**WORK ORDER:** Every entry should be reproduced word for word.

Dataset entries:
--- START ---

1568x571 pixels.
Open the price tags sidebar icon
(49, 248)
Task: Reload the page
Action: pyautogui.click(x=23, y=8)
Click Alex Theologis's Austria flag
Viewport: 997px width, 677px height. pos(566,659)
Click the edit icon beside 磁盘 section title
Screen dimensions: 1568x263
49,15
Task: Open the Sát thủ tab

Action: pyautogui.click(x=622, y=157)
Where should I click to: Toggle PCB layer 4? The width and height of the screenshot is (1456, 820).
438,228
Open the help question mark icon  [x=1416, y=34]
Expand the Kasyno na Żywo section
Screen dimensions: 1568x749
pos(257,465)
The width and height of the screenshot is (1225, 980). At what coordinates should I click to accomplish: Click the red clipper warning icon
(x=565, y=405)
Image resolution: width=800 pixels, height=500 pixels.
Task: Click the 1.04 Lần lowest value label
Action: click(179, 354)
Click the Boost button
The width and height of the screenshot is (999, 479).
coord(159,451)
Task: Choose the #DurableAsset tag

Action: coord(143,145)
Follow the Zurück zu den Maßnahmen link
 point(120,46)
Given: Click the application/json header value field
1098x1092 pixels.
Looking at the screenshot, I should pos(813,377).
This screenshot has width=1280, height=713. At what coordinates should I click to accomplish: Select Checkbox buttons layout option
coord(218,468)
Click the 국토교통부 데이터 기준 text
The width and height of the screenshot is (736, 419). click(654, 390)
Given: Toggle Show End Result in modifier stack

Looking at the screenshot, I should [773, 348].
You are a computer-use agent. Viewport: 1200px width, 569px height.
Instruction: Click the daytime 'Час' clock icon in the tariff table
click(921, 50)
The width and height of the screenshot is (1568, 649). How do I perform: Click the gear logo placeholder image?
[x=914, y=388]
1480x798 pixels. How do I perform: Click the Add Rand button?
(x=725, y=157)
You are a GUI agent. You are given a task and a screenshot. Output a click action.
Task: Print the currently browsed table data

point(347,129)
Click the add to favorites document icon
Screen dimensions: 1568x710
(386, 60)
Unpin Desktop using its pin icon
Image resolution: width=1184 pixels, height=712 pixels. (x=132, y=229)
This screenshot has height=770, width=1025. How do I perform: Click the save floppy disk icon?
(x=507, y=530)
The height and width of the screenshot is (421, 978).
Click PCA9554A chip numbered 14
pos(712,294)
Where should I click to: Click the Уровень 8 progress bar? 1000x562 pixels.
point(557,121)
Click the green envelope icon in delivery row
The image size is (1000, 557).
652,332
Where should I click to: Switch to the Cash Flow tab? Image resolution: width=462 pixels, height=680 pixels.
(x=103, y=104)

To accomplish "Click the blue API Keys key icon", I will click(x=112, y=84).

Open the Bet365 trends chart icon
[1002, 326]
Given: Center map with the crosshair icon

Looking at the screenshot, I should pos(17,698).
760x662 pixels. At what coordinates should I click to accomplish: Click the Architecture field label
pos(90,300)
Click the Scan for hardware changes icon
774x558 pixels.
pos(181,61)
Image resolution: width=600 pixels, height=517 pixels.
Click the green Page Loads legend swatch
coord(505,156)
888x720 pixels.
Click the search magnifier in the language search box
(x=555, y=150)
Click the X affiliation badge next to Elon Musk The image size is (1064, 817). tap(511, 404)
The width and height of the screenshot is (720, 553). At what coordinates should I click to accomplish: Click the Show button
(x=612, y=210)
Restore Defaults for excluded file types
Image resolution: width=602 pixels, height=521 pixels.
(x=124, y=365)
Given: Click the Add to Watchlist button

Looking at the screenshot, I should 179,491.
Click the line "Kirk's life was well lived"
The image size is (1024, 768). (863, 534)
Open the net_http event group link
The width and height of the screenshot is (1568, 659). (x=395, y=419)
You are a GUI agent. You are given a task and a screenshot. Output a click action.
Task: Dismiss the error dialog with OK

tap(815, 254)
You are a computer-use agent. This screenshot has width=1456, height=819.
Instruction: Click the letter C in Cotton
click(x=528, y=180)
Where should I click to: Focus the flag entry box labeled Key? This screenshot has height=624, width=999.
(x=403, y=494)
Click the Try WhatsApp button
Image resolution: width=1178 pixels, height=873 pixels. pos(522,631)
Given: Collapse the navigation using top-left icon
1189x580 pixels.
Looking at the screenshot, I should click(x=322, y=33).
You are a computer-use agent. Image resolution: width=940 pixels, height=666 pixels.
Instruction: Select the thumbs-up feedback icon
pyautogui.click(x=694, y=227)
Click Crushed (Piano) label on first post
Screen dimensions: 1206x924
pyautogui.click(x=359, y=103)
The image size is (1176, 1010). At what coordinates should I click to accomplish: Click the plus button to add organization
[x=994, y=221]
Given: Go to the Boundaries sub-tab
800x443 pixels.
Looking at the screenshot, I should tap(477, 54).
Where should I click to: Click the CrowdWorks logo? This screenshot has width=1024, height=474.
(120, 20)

--- END ---

**EXPECTED ANSWER:**
1568x571 pixels.
Open the price tags sidebar icon
(49, 248)
Task: Reload the page
Action: pyautogui.click(x=23, y=8)
Click Alex Theologis's Austria flag
Viewport: 997px width, 677px height. pos(566,659)
Click the edit icon beside 磁盘 section title
Screen dimensions: 1568x263
49,15
Task: Open the Sát thủ tab

Action: pyautogui.click(x=622, y=157)
Where should I click to: Toggle PCB layer 4? The width and height of the screenshot is (1456, 820).
438,228
Open the help question mark icon  [x=1416, y=34]
Expand the Kasyno na Żywo section
Screen dimensions: 1568x749
pos(257,465)
The width and height of the screenshot is (1225, 980). At what coordinates should I click to accomplish: Click the red clipper warning icon
(x=565, y=405)
Image resolution: width=800 pixels, height=500 pixels.
Task: Click the 1.04 Lần lowest value label
Action: click(179, 354)
Click the Boost button
The width and height of the screenshot is (999, 479).
coord(159,451)
Task: Choose the #DurableAsset tag

Action: coord(143,145)
Follow the Zurück zu den Maßnahmen link
 point(120,46)
Given: Click the application/json header value field
1098x1092 pixels.
Looking at the screenshot, I should pos(813,377).
This screenshot has width=1280, height=713. At what coordinates should I click to accomplish: Select Checkbox buttons layout option
coord(218,468)
Click the 국토교통부 데이터 기준 text
The width and height of the screenshot is (736, 419). click(654, 390)
Given: Toggle Show End Result in modifier stack

Looking at the screenshot, I should [773, 348].
You are a computer-use agent. Viewport: 1200px width, 569px height.
Instruction: Click the daytime 'Час' clock icon in the tariff table
click(921, 50)
The width and height of the screenshot is (1568, 649). How do I perform: Click the gear logo placeholder image?
[x=914, y=388]
1480x798 pixels. How do I perform: Click the Add Rand button?
(x=725, y=157)
You are a GUI agent. You are given a task and a screenshot. Output a click action.
Task: Print the currently browsed table data

point(347,129)
Click the add to favorites document icon
Screen dimensions: 1568x710
(386, 60)
Unpin Desktop using its pin icon
Image resolution: width=1184 pixels, height=712 pixels. (x=132, y=229)
This screenshot has height=770, width=1025. How do I perform: Click the save floppy disk icon?
(x=507, y=530)
The height and width of the screenshot is (421, 978).
Click PCA9554A chip numbered 14
pos(712,294)
Where should I click to: Click the Уровень 8 progress bar? 1000x562 pixels.
point(557,121)
Click the green envelope icon in delivery row
The image size is (1000, 557).
652,332
Where should I click to: Switch to the Cash Flow tab? Image resolution: width=462 pixels, height=680 pixels.
(x=103, y=104)

To accomplish "Click the blue API Keys key icon", I will click(x=112, y=84).

Open the Bet365 trends chart icon
[1002, 326]
Given: Center map with the crosshair icon

Looking at the screenshot, I should pos(17,698).
760x662 pixels. At what coordinates should I click to accomplish: Click the Architecture field label
pos(90,300)
Click the Scan for hardware changes icon
774x558 pixels.
pos(181,61)
Image resolution: width=600 pixels, height=517 pixels.
Click the green Page Loads legend swatch
coord(505,156)
888x720 pixels.
Click the search magnifier in the language search box
(x=555, y=150)
Click the X affiliation badge next to Elon Musk The image size is (1064, 817). tap(511, 404)
The width and height of the screenshot is (720, 553). At what coordinates should I click to accomplish: Click the Show button
(x=612, y=210)
Restore Defaults for excluded file types
Image resolution: width=602 pixels, height=521 pixels.
(x=124, y=365)
Given: Click the Add to Watchlist button

Looking at the screenshot, I should 179,491.
Click the line "Kirk's life was well lived"
The image size is (1024, 768). (863, 534)
Open the net_http event group link
The width and height of the screenshot is (1568, 659). (x=395, y=419)
You are a GUI agent. You are given a task and a screenshot. Output a click action.
Task: Dismiss the error dialog with OK

tap(815, 254)
You are a computer-use agent. This screenshot has width=1456, height=819.
Instruction: Click the letter C in Cotton
click(x=528, y=180)
Where should I click to: Focus the flag entry box labeled Key? This screenshot has height=624, width=999.
(x=403, y=494)
Click the Try WhatsApp button
Image resolution: width=1178 pixels, height=873 pixels. pos(522,631)
Given: Collapse the navigation using top-left icon
1189x580 pixels.
Looking at the screenshot, I should click(x=322, y=33).
You are a computer-use agent. Image resolution: width=940 pixels, height=666 pixels.
Instruction: Select the thumbs-up feedback icon
pyautogui.click(x=694, y=227)
Click Crushed (Piano) label on first post
Screen dimensions: 1206x924
pyautogui.click(x=359, y=103)
The image size is (1176, 1010). At what coordinates should I click to accomplish: Click the plus button to add organization
[x=994, y=221]
Given: Go to the Boundaries sub-tab
800x443 pixels.
Looking at the screenshot, I should tap(477, 54).
Where should I click to: Click the CrowdWorks logo? This screenshot has width=1024, height=474.
(120, 20)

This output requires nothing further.